VENEZIA 63: HEIMAT FRAGMENTE
Quasi 25 anni dopo la sua genesi, il grande libro di Heimat, al pari di una sorta di bibbia della storia del novecento tedesco, sembra vedere la sua fine. E come nella migliore tradizione bibliografica il suo cammino si conclude con un’appendice, un vero e proprio compendio destinato agli studiosi, agli esegeti, ai filologi di Reitz e della seconda parte della sua produzione. Che il regista tedesco abbia a suo attivo una ventina di altri titoli, infatti, poco importa: alla storia passerà come l’autore di decine e decine di ore dedicate al più grande affresco storico mai raccontato in una delle più felici contaminazioni tra cinema e letteratura (soprattutto pensando al connubio con Peter Steinbach, meno felice è risultato invece quello con Thomas Brussig in Heimat 3). Archiviato il progetto di una quarta parte, dedicata ai tragici avvenimenti dell’undici settembre attraverso lo sguardo dei suoi personaggi, il 73enne regista durante l’allestimento dell’archivio sulla sua Mammutwerk, come la chiama la stampa tedesca a sottolinearne le proporzioni monumentali e forse anche l’appartenere a qualcosa di regale ma irrimediabilmente destinato a scomparire, ha scoperto altre ore di materiale inutilizzato costituito da centinaia di frammenti, e ha deciso di ricomporlo, dedicandolo alle donne della sua Heimat, da cui sentiva il bisogno di congedarsi in maniera cinematografica. Il sottotitolo recita infatti proprio Die Frauen, introdotte ognuna da una definizione che segna quasi un capitoletto, ma non sono ovviamente solo loro le protagoniste, quanto piuttosto il filo conduttore. A cominciare da Lulu, sul cui sguardo disperato e colmo di lacrime rivolto verso il futuro incerto che il nuovo millennio sembra riservare alla generazione dei trentenni si chiudeva l’ultimo capitolo della trilogia. Lulu, interpretata dall’attrice Nicola Schösser, interpreta qui il ruolo dell’ “archeologa del futuro”, la depositaria della memoria collettiva della sua famiglia, e al contempo colei a cui spetta il compito di inserire le esperienze dei suoi progenitori in un più preciso bilancio storico ed esistenziale, al fine di liberarsi dell’ingombrante passato non solo della famiglia Simon ma di tutta la Germania. Solo così Lulu, e tutta la quarta generazione, figlia del ’68 e dei suoi errori, tenuta al riparo dalla possibilità di intervenire in maniera attiva per cambiare il corso delle cose, può impossessarsi del futuro.

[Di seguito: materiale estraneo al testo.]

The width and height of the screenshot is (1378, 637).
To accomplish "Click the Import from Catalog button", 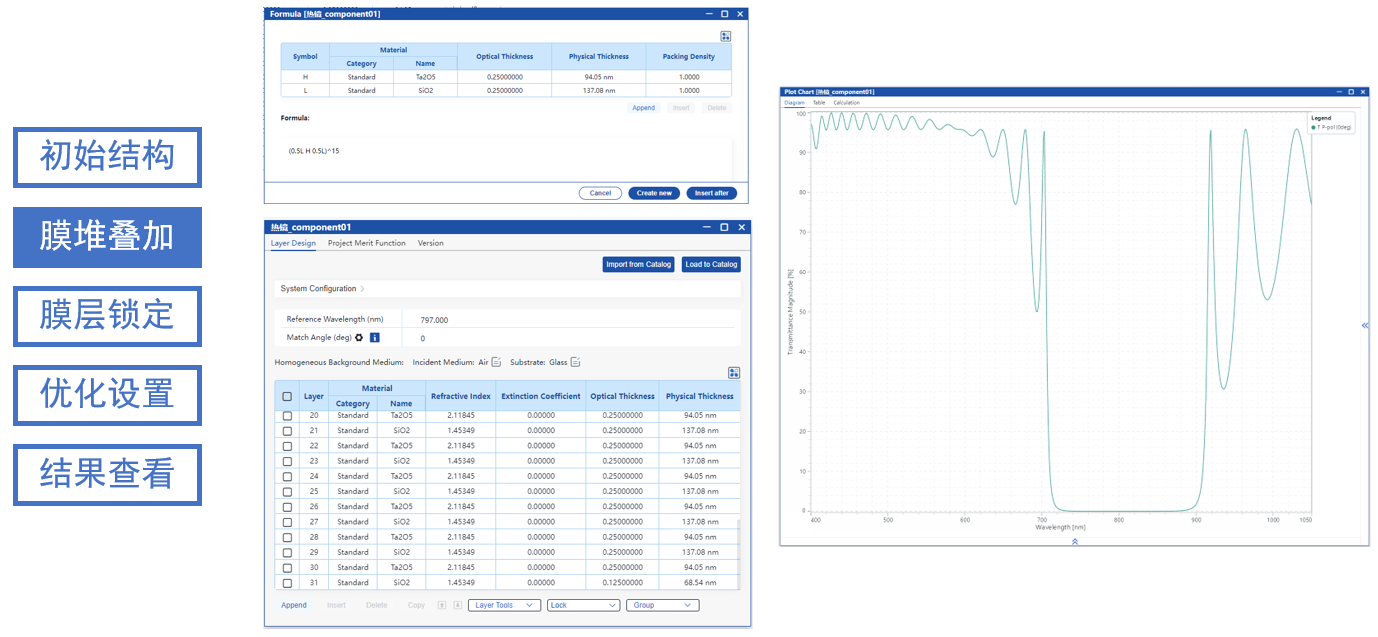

Armata di pala e di trapano, Lulu torna sui luoghi di tutti gli episodi della trilogia, scavando quindi non solo metaforicamente nel passato, e fungendo da tramite per il mosaico dei frammenti, dedicati per la maggior parte a Die zweite Heimat. Senza curarsi più di tanto di seguire un ordine cronologico, Reitz ci riporta al “dietro le quinte” della sua opera, con alterne fortune: se talvolta si assiste a vere e proprie perle, come il ritorno a casa di Eveline o altre brevi sequenze che rifiniscono più compiutamente i personaggi nella seconda parte della trilogia, in altri casi appare invece giustificata la decisione di eliminarle dalla struttura originale in quanto decisamente superflue.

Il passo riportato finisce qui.